Depuis deux heures du matin, la neige tombe à gros flocons. A l'aube de ce mardi 13 mars, elle recouvre le sol d'un épais tapis blanc ; la nature enveloppe dans un immense linceul toutes les victimes restées au fond, les associant ainsi aux funérailles de celles qui, remontées au jour, ont été ensevelies dans de blancs draps immaculés.

Sur les quais des gares de Billy-Montigny et de Lens, aux haltes de Méricourt et de Sallaumines, des trains bondés déversent un flot de mineurs endimanchés, de femmes vêtues de noir, en chapeau ou la tête couverte d'un simple fichu, les yeux rougis de larmes. Dès les premières heures du jour, sur la route nationale Lens - Billy-Montigny - Hénin-Liétard, une foule de parents, d'amis, s'enfonçant dans la neige qui ne cesse de tomber, s'avance, grave, silencieuse, vers les lieux des obsèques.
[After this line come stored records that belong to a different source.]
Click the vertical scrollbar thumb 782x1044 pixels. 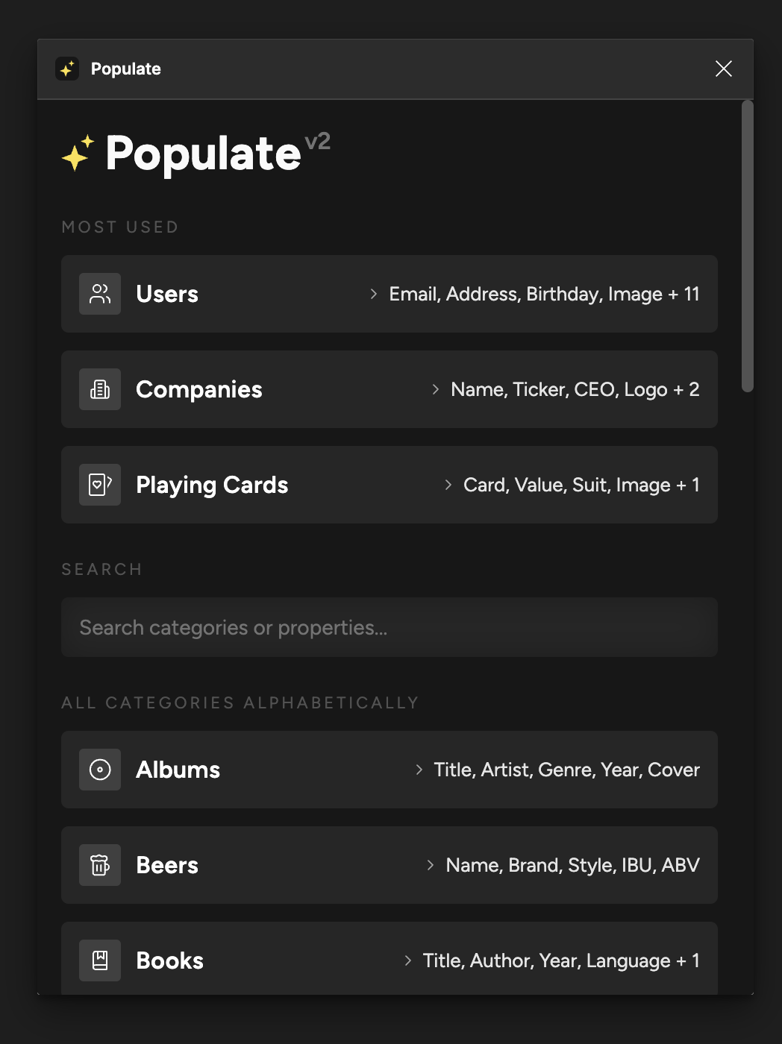click(748, 246)
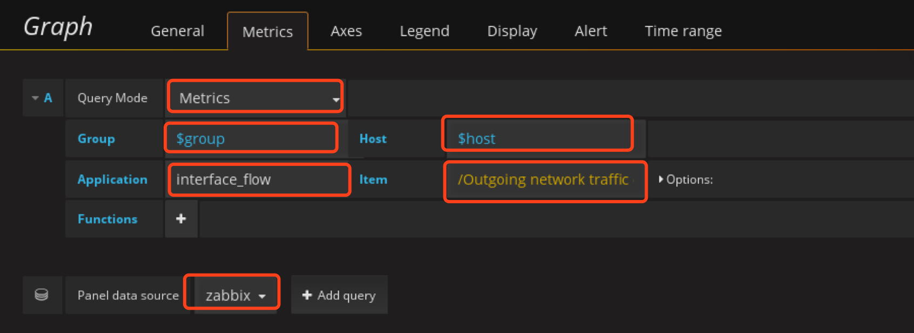914x333 pixels.
Task: Click the $group Group field
Action: 251,139

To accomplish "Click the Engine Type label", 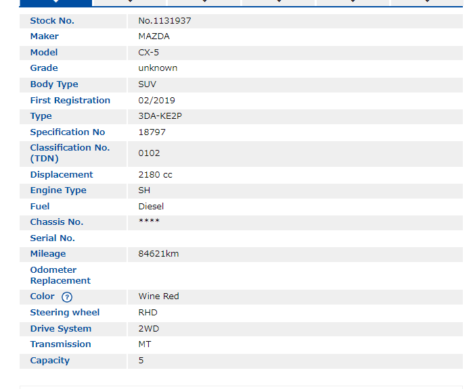I will click(58, 190).

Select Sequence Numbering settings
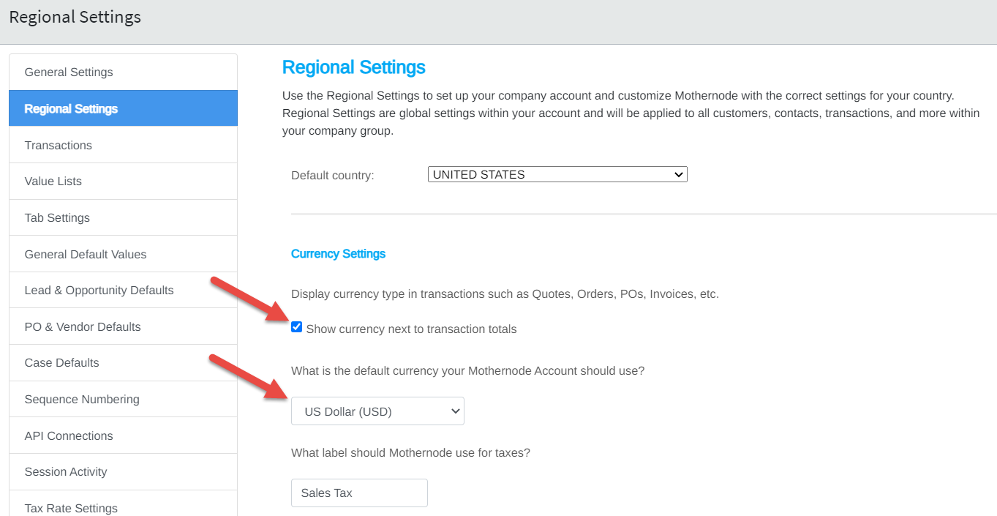click(82, 399)
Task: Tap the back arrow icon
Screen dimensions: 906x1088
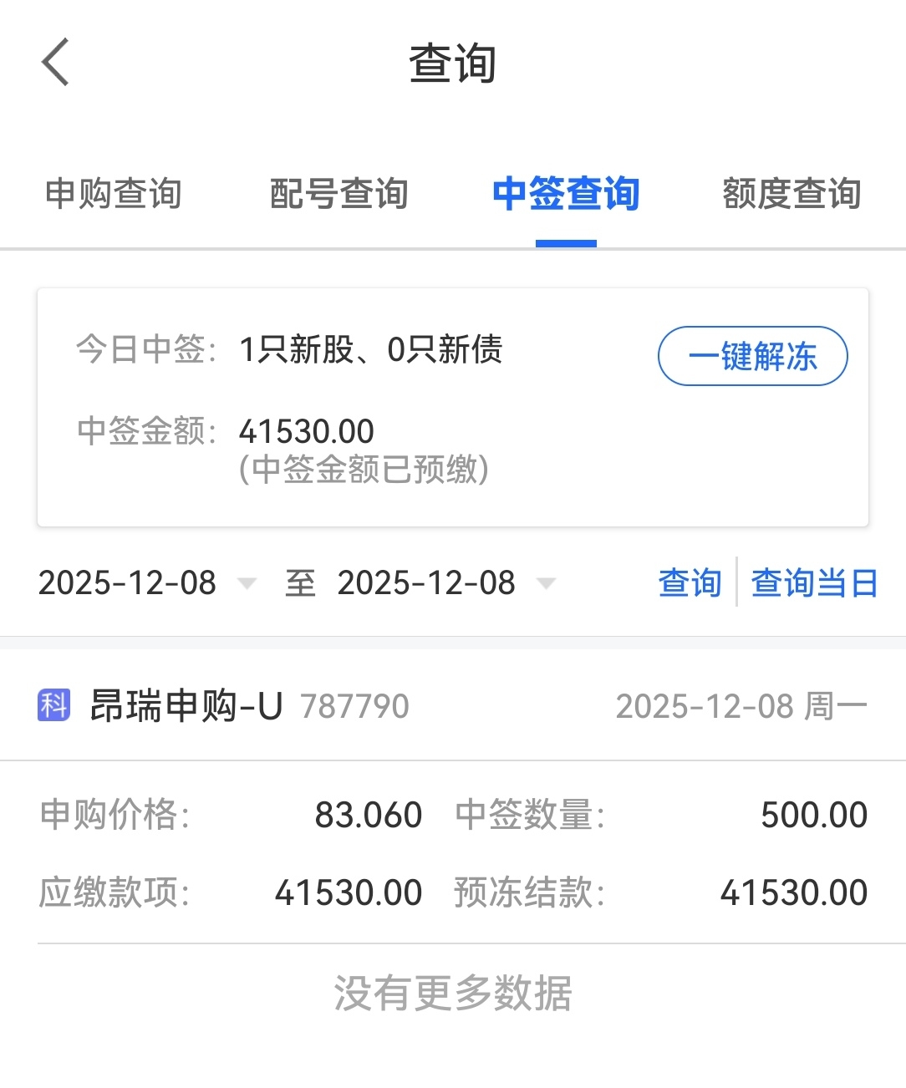Action: coord(55,63)
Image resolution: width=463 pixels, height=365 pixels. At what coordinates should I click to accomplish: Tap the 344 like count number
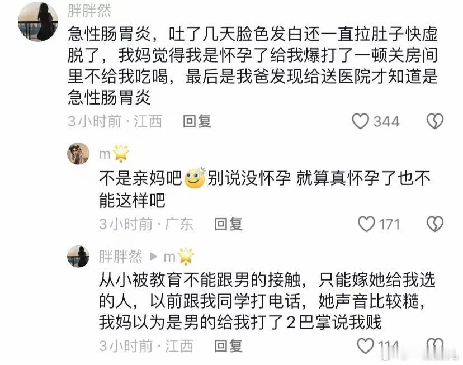pyautogui.click(x=386, y=121)
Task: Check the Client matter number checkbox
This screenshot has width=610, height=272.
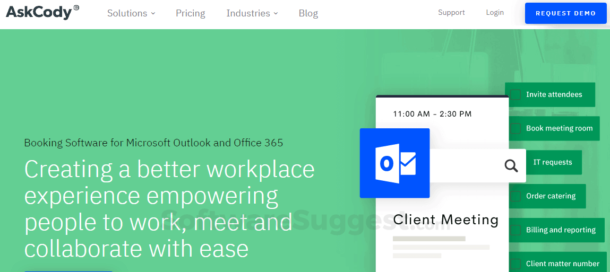Action: pyautogui.click(x=516, y=264)
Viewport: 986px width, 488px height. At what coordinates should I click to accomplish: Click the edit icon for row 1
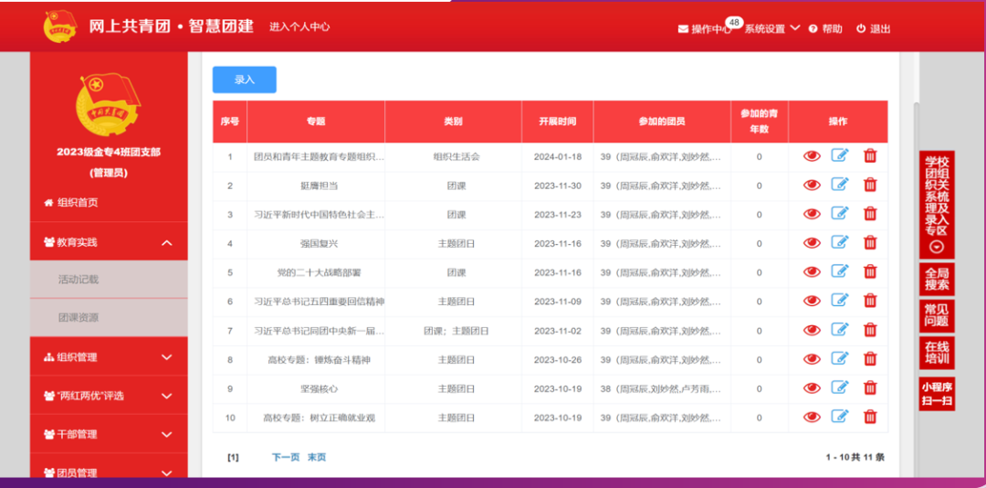(x=840, y=156)
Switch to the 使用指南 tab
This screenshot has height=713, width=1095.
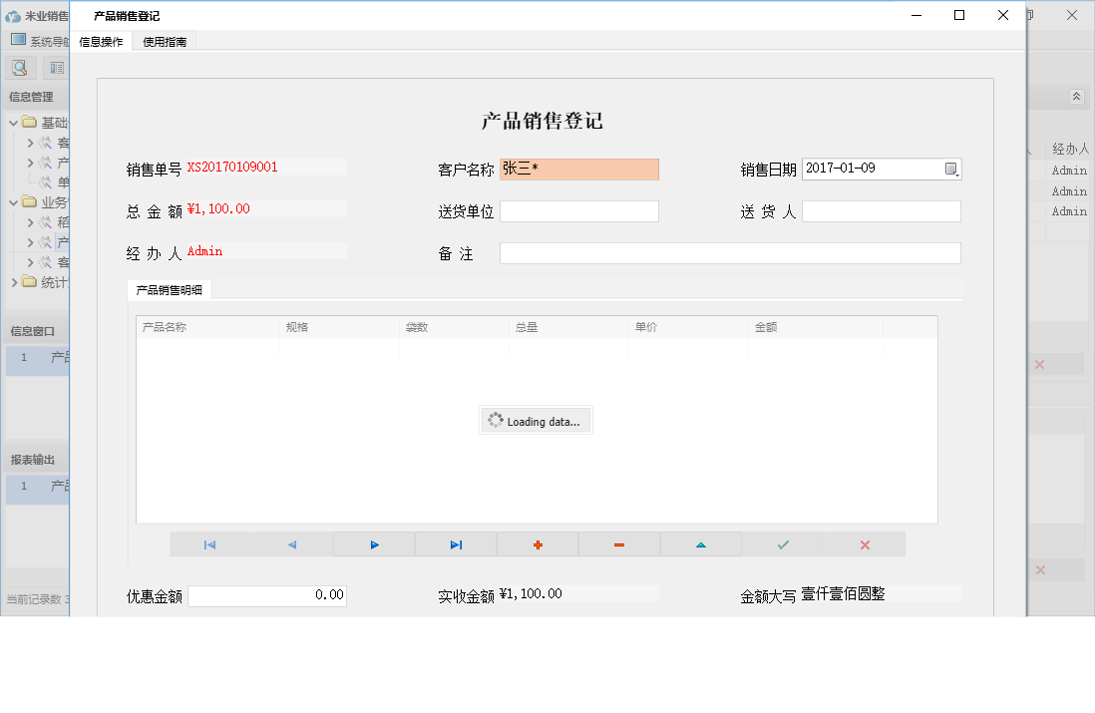click(164, 42)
Les magasins sont fermés, les maisons restent closes. Un peu partout, aux étages des édifices, des drapeaux crêpés de noir. Un silence de mort règne : le bassin minier a momenta­nément cessé de vivre.

A la fosse 3 de Méricourt se déroulera tantôt la céré­monie officielle. Un hangar, à usage de dépôt de charbon, a été transformé en chapelle.

Les cercueils, une vingtaine, sont amenés par train. Des mineurs, des « brancardiers de Lourdes » venus d'Arras les transportent jusqu'à cette chapelle où ils sont alignés devant un autel édifié à la hâte. Sur le trajet, des soldats, baïonnette au canon, rendent les honneurs.

Les cloches des églises, proches ou lointaines, sonnent le glas rendu plus lugubre par la neige, une neige qui semble vouloir recouvrir vivants et morts.

Des mineurs, en tenue de fosse, se tiennent devant les cercueils dont deux seulement portent un nom : Louis Alphonse, agent de maîtrise mort en portant secours à ses camarades, et Antoine Duez, mineur. Les autres : « Inconnu » . Des couronnes les recouvrent : rouges pour la plupart ; l'une ressort particulièrement, faite de pensées, de lys, de roses sur fond de velours violet : c'est la couronne offerte par le Président de la République.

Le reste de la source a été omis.